Deadly Health Care Rationale

September 13, 2010 09:00 AM

Sometimes the strangest things pop up in the news and one is left wondering why they weren’t front page material from one end of this nation to the other. Such was the case when the “comparative effectiveness research” (CER) phrase was recently converted to “patient-centered outcomes research” (PCOR).

Background information might shed some light on why the first phrase became subject to a reinvention by the Secretary of Health and Human Services, pro-abortion Catholic Kathleen Sebelius. In 2007, the Congressional Budget Office (CBO) examined the comparative effectiveness of various types of medical treatments. The purpose of this analysis, which by the way predated both Obama and Sebelius, was to analyze federal spending on Medicare and Medicaid, with an eye toward determining what sort of commissions or government entities could be created to effectively monitor the cost of health care services in comparison to the actual effectiveness of various types of treatment. The report did not suggest that this analysis would result in some patients being denied treatments while others were able to receive the treatment, but it did recognize that the fiscal burden of Medicare and Medicaid services was growing. In that regard, the report recommended studying treatment options of every type.

This sounds harmless and could be viewed as a project designed to save the taxpayers’ money. But then the election occurred and health care took on an entirely new type of challenge for not only the bureaucrats, but for Americans of all ages.

In June of this year, published a discussion of CER which quoted Donald Berwick, now administrator for the Centers for Medicare and Medicaid, from a 2009 interview. At that time he said, “The decision is not whether or not we will ration care—the decision is whether we will ration with our eyes open.” Others, however, also quoted by, adamantly argued that this was not the case. So, could one presume that the question of health care rationing was actually moot?

Not so fast.

The newly announced PCOR has just been awarded $17 million. According to the report, Kathleen Sebelius has said, “Patient-centered outcomes research can improve health outcomes by developing and disseminating evidence-based information to patients, providers, and decision-makers about the effectiveness of different treatments.”
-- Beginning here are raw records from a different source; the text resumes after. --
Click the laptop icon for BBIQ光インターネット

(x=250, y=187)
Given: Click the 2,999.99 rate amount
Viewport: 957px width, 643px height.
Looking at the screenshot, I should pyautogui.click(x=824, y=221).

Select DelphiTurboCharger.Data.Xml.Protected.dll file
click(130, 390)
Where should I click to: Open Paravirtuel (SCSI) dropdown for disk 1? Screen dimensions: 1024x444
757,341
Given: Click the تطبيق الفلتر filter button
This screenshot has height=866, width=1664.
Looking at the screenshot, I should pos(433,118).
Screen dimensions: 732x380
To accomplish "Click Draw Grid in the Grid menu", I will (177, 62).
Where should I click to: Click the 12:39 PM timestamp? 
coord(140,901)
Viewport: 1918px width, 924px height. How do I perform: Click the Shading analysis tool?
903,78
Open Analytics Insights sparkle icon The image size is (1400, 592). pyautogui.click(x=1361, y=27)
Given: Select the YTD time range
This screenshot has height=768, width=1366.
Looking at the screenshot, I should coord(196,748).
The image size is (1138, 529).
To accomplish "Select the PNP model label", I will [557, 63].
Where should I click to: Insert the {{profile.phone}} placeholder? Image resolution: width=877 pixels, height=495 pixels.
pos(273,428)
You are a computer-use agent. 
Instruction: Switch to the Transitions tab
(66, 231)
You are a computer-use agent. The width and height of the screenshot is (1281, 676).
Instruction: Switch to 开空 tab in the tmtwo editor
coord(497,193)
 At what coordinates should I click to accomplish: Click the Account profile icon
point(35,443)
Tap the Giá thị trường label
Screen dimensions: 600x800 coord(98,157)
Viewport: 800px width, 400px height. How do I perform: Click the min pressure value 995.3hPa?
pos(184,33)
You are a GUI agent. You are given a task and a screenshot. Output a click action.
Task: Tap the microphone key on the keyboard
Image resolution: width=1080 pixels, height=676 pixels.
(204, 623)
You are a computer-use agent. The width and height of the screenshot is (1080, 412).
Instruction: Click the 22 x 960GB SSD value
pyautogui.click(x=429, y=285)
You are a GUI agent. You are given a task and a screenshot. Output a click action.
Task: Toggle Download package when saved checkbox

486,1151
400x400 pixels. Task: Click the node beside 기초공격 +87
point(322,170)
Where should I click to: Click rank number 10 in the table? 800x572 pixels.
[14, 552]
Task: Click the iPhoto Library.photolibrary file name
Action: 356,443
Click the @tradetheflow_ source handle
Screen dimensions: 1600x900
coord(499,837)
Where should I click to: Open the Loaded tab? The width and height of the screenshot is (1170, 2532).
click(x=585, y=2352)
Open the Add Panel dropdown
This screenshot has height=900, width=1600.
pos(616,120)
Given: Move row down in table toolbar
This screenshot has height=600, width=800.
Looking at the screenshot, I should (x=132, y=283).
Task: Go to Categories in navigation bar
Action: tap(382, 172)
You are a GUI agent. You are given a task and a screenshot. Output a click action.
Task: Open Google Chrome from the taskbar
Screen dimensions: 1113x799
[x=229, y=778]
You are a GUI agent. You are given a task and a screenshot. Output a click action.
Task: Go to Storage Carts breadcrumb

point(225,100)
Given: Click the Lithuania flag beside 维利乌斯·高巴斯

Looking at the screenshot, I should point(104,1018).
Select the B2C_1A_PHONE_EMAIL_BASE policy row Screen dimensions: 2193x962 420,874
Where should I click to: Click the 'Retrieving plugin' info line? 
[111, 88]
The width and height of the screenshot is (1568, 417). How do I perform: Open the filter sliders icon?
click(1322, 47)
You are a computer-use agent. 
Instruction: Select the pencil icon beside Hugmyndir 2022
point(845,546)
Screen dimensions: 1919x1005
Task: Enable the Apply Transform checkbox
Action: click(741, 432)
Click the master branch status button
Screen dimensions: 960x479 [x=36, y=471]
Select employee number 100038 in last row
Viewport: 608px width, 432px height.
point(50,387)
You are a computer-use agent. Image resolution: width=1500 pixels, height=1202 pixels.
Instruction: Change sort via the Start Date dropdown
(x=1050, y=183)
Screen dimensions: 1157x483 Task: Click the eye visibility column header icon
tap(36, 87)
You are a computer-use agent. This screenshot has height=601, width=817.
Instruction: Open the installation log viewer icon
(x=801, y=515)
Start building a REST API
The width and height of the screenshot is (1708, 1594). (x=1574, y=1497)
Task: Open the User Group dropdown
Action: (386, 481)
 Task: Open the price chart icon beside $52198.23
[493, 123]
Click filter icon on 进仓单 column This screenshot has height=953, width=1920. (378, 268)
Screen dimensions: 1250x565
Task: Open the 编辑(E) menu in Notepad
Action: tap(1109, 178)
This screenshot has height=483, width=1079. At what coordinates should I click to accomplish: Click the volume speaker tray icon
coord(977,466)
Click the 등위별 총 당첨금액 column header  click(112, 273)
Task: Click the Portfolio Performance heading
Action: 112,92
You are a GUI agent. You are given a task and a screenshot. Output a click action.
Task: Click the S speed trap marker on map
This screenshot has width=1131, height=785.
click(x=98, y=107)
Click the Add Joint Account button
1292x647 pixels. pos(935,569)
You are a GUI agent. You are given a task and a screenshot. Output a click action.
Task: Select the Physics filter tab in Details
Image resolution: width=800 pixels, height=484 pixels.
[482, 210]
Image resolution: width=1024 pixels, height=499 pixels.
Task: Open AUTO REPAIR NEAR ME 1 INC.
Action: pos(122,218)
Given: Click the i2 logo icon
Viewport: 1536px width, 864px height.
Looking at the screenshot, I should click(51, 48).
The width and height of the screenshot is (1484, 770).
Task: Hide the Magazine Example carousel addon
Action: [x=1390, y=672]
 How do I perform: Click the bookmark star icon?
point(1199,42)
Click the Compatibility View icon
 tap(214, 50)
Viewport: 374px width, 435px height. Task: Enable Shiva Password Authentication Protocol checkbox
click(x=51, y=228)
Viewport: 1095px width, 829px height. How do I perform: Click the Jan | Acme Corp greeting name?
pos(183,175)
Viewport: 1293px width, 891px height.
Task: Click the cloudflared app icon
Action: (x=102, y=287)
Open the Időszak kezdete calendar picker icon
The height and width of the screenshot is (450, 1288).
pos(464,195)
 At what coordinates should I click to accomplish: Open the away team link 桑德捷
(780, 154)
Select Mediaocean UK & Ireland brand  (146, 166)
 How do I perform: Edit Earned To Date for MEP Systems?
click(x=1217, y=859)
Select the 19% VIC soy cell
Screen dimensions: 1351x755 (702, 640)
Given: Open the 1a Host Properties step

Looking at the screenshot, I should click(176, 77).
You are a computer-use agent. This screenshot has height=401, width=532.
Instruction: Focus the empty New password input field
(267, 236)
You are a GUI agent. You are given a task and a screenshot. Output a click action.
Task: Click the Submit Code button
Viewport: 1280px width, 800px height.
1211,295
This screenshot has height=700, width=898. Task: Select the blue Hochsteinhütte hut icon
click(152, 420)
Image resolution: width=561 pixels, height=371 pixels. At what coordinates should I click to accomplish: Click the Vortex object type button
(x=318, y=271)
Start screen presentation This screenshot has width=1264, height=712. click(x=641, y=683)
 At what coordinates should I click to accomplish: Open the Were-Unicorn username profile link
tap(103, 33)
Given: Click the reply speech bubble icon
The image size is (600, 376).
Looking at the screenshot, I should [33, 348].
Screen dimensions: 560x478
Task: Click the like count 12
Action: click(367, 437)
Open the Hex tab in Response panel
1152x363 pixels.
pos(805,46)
The goal is for these funds to help formulate strategies that will boost health information technology and make various treatment outcomes, and the information behind those outcomes, available to physicians and others who could use the information when advising patients about possible treatment options. But could that same information be used to ration treatment based on age, condition and so forth?

When President Obama was discussing his grandmother’s hip replacement surgery during an April 2009 interview, he opined, “I don’t know how much that hip replacement cost. … I would have paid out of pocket for that hip replacement just because she’s my grandmother.” Later in the interview, “Obama said, ‘you just get into some very difficult moral issues’ when considering whether ‘to give my grandmother, or everybody else’s aging grandparents or parents, a hip replacement when they’re terminally ill.’” Obama went on to say, “The chronically ill and those toward the end of their lives are accounting for potentially 80 percent of the total health-care bill out here.”

While some would suggest that we need not refer back to the historical record for comments that might give us a clue as to what could be a particular outcome of the new PCOR, I would beg to differ. Health care rationing may have disappeared from the public dialogue now that the health care reform measure is firmly in place, but that does not mean the idea is dead, especially when our president makes such comments as above.

When columnist Ken Blackwell took a look at this subject recently in the context of political races involving incumbents who are in trouble because of their vote on health care reform and other unpopular questions, he wrote,

Political rationing only mimics health care rationing. The members whose campaigns are flat lining will not suffer anything more than the loss of political office. As one who has held public office and who has suffered political defeat, I can assure the worried incumbents there are great days ahead of them. It is better for them to lose office than to continue pushing America toward real health care rationing. The losers in that game are not just “left for dead” politically. I personally would rather be voted out than participate in such a public disservice.


We need to watch out for, and take care of, the elderly in our society. They are valued members of our families and of our communities and we must show them that we value their lives at all stages.